Model XGBoost logged with AUCPR: 0.9471


In [3]:
for model_name, run_id in run_ids.items():
    # Load the model
    model_uri = f"runs:/{run_id}/{model_name}"
    loaded_model = mlflow.sklearn.load_model(model_uri)

    # Evaluate the model
    y_probs = loaded_model.predict_proba(X_test)[:, 1]
    aucpr = average_precision_score(y_test, y_probs)

    print(f"Loaded Model {model_name} (Run ID: {run_id}) -> AUCPR: {aucpr:.4f}")

Loaded Model Logistic_Regression (Run ID: 37d9ba332ec54e75a33bceb1ca31734e) -> AUCPR: 0.9585
Loaded Model Random_Forest (Run ID: 45ff8afdbea947589ea28a7b2ac46785) -> AUCPR: 0.9723
Loaded Model XGBoost (Run ID: 1c805ceac792478cb209f660a18a3fd4) -> AUCPR: 0.9471




In this notebook, we performed the following steps to train machine learning models and track experiments:

### **1. Loading and Preprocessing the Data**
- The training and test datasets (`train.csv` and `test.csv`) were loaded using `pandas`.
- The target variable (`Label`) was encoded:
  - `ham` → \( 0 \)
  - `spam` → \( 1 \)
- The text data (`Message`) was converted into numerical features using **TF-IDF Vectorization**:
  - The `TfidfVectorizer` from `scikit-learn` was used to create a sparse matrix of TF-IDF features.
  - The maximum number of features was set to 5000.

### **2. Training Machine Learning Models**
- Three machine learning models were trained:
  1. **Logistic Regression**:
     - A linear model for binary classification.
  2. **Random Forest**:
     - An ensemble model using 100 decision trees.
  3. **XGBoost**:
     - A gradient boosting model optimized for performance.

### **3. Tracking Experiments with MLflow**
- **MLflow** was used to track experiments and log:
  - **Parameters**: Model type (e.g., `Logistic_Regression`).
  - **Metrics**: AUCPR (Area Under the Precision-Recall Curve).
  - **Artifacts**: Trained models.
- The experiments were stored in a local directory (`mlruns`).

### **4. Evaluating Model Performance**
- The models were evaluated using the **AUCPR** metric:
  - **Logistic Regression**: AUCPR = 0.9585
  - **Random Forest**: AUCPR = 0.9723
  - **XGBoost**: AUCPR = 0.9471
- The **Random Forest** model performed the best with the highest AUCPR.

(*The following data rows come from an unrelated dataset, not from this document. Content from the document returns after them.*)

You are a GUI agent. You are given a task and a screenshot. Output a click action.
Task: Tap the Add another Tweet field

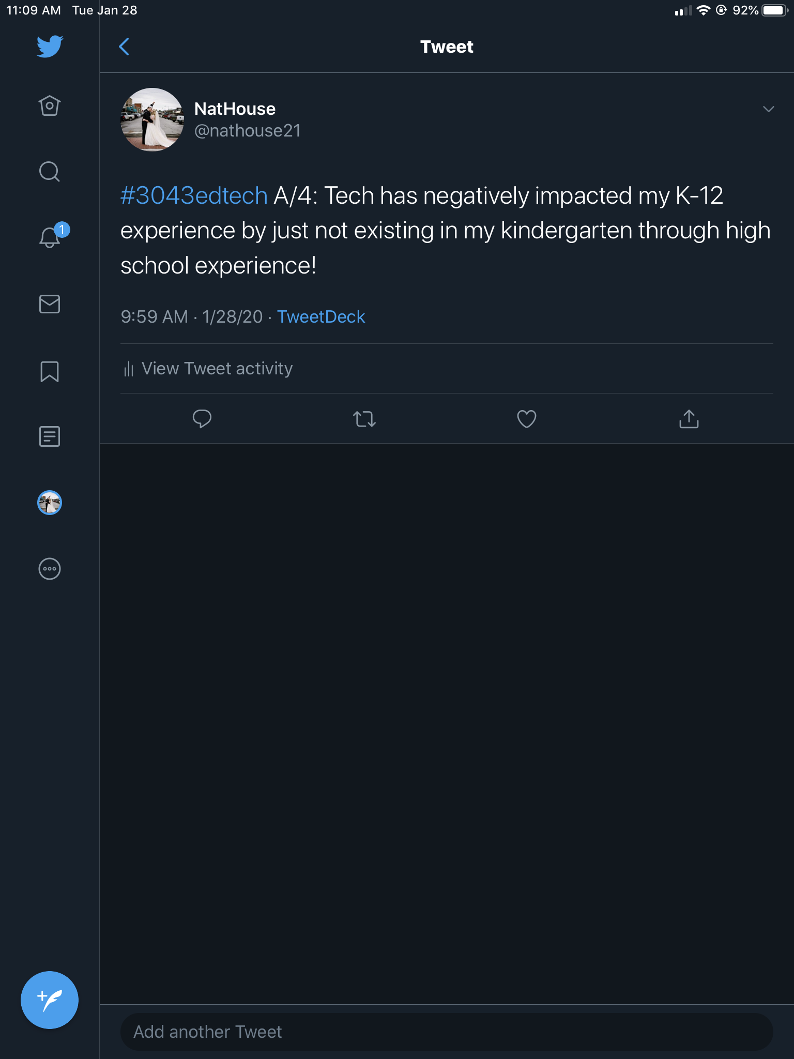click(x=447, y=1032)
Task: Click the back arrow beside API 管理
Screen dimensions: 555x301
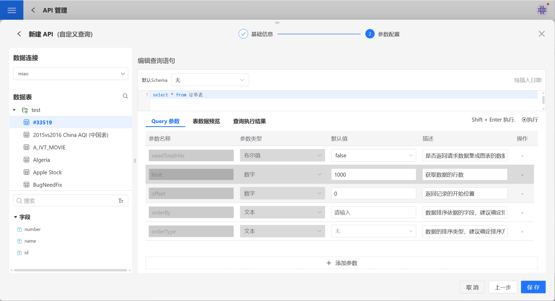Action: 33,10
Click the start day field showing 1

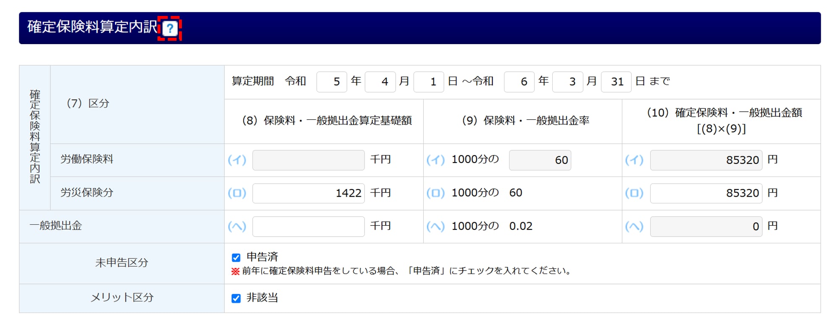pos(429,82)
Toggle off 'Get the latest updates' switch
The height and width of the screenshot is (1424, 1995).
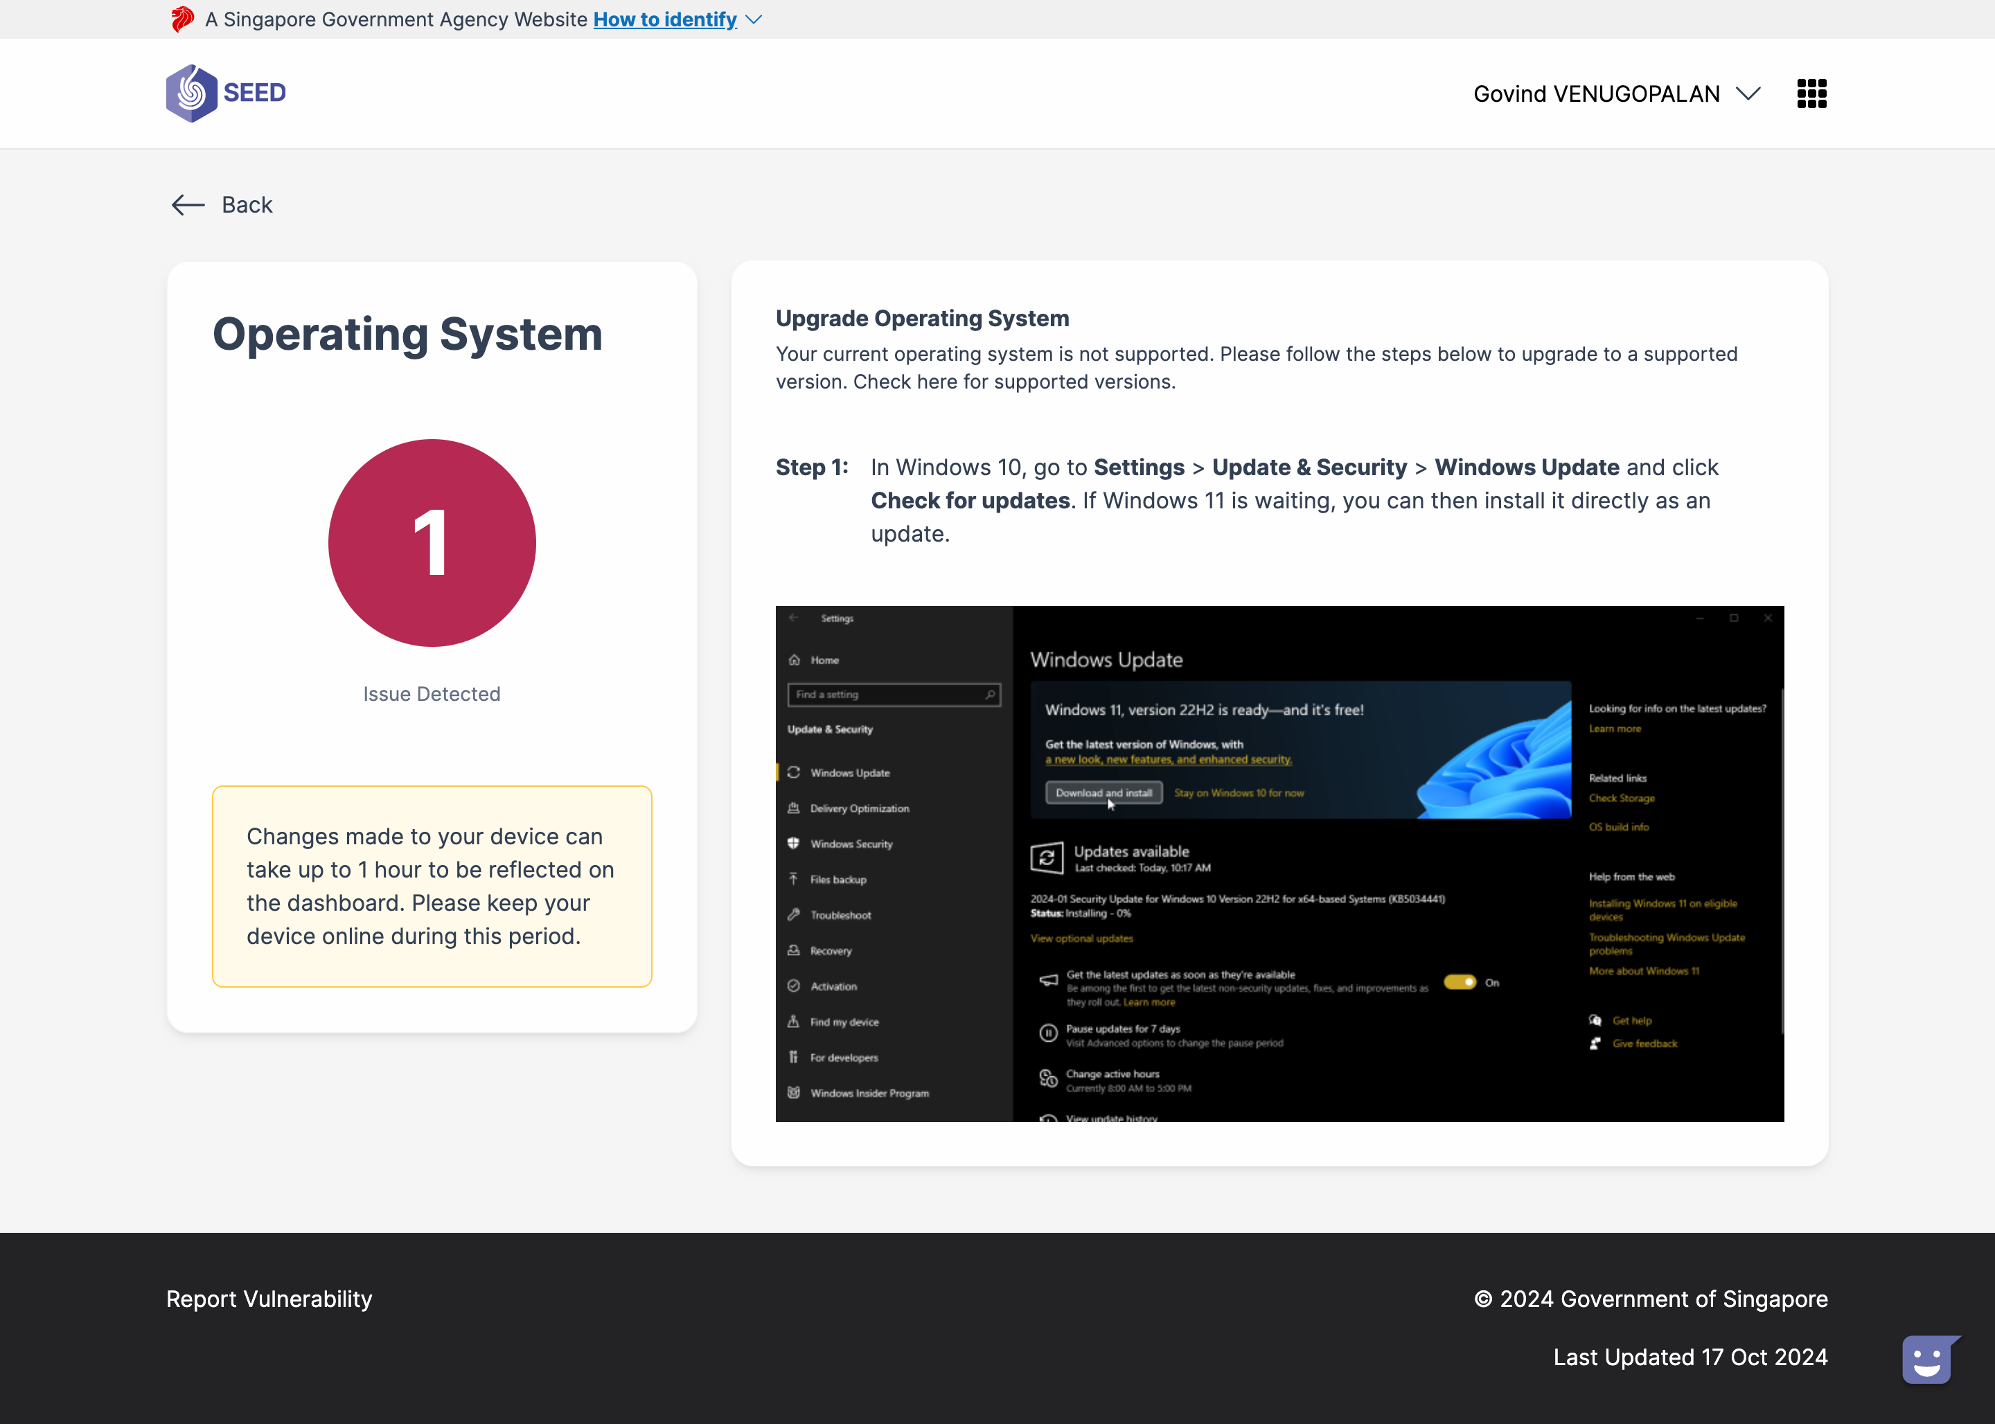click(1461, 982)
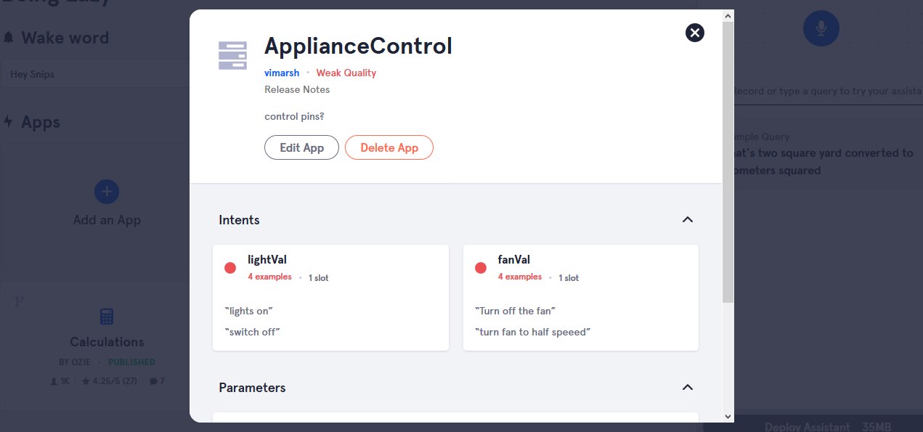Click the red status dot on lightVal
The width and height of the screenshot is (923, 432).
click(x=230, y=268)
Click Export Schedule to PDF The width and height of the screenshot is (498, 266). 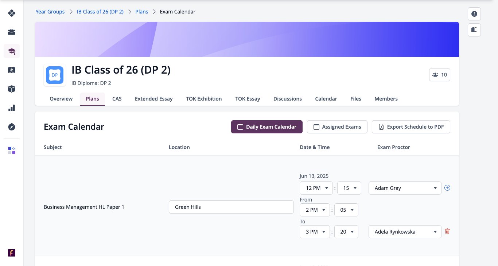tap(411, 127)
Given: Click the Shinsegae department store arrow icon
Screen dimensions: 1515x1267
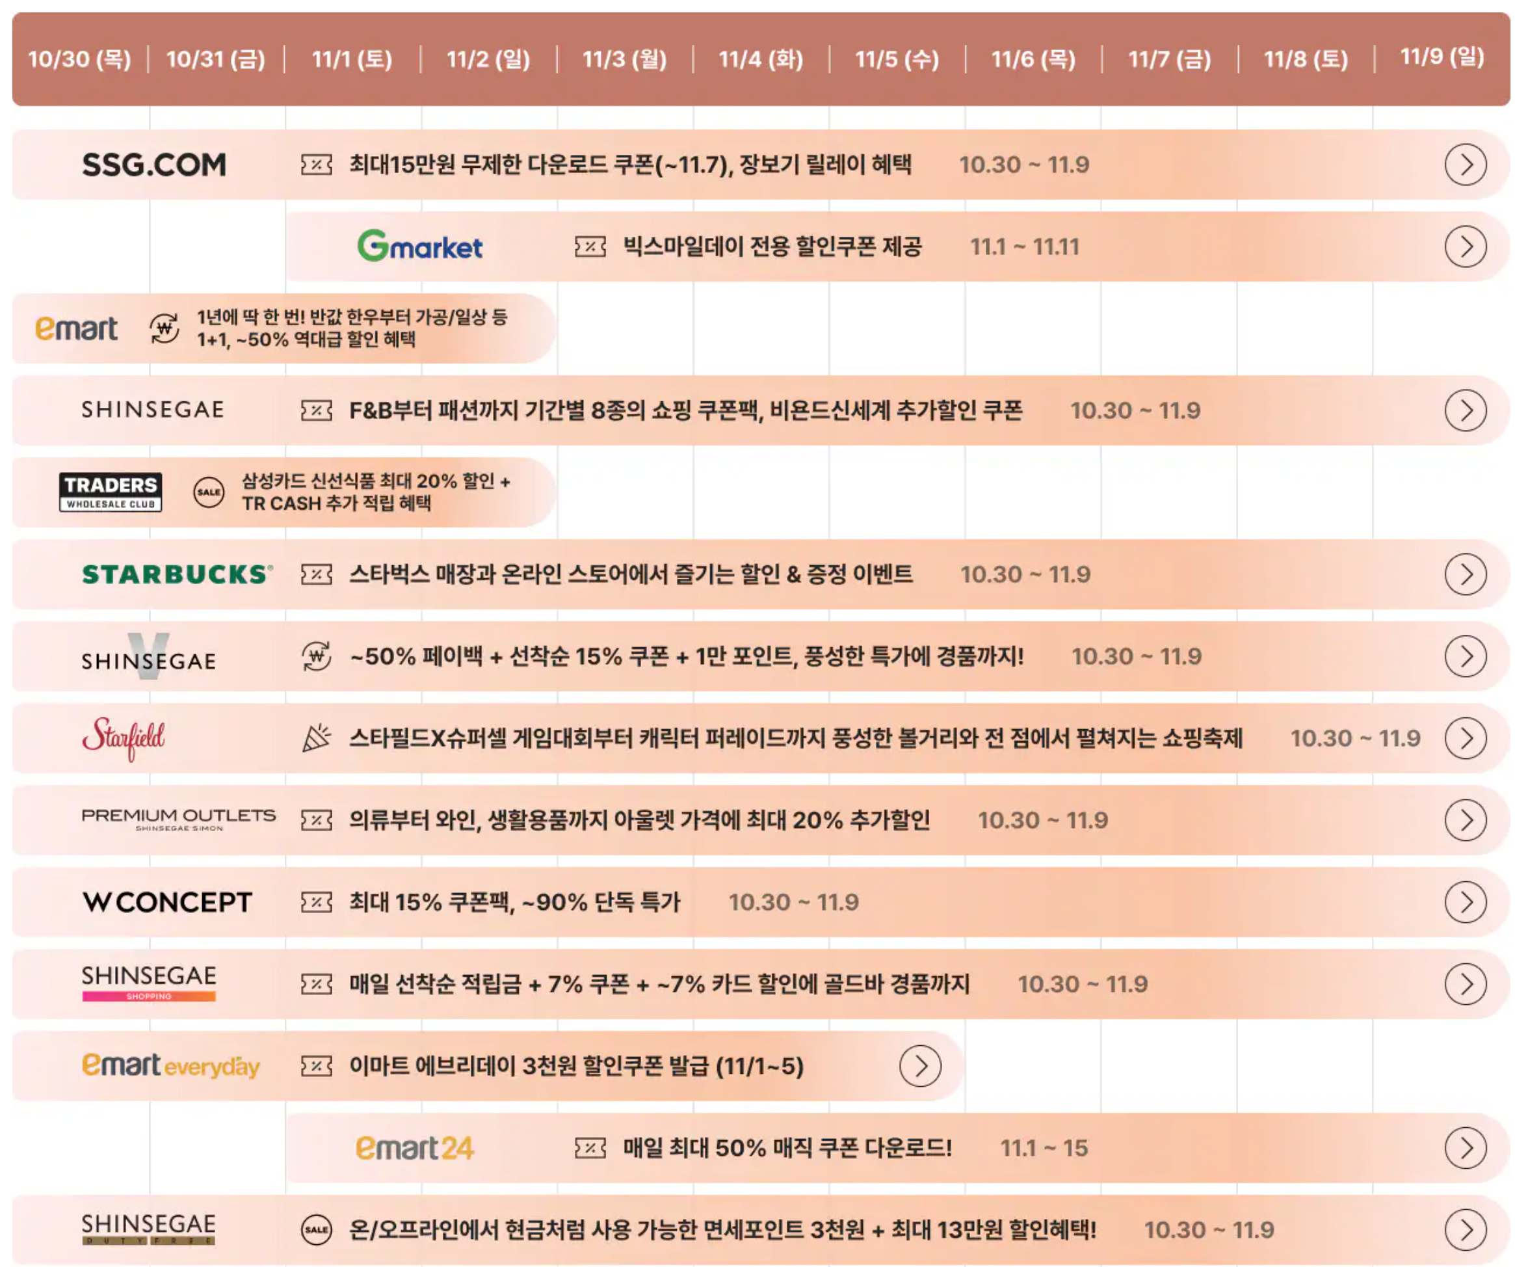Looking at the screenshot, I should point(1465,411).
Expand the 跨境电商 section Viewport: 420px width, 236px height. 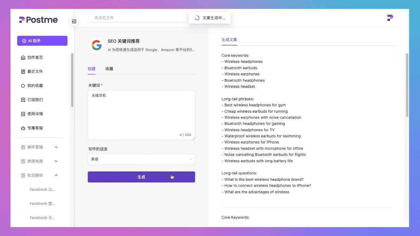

### **5. Loading and Re-evaluating Models**
- The trained models were loaded using MLflow and re-evaluated on the test set to ensure consistency.

### **Key Takeaways**
- The **Random Forest** model achieved the best performance on the test set.
- Using MLflow allowed us to track experiments, log metrics, and store models for reproducibility.
- The trained models can now be deployed for inference or further fine-tuning.

---

This concludes the model training and experiment tracking process. The trained models are now ready for deployment or further analysis.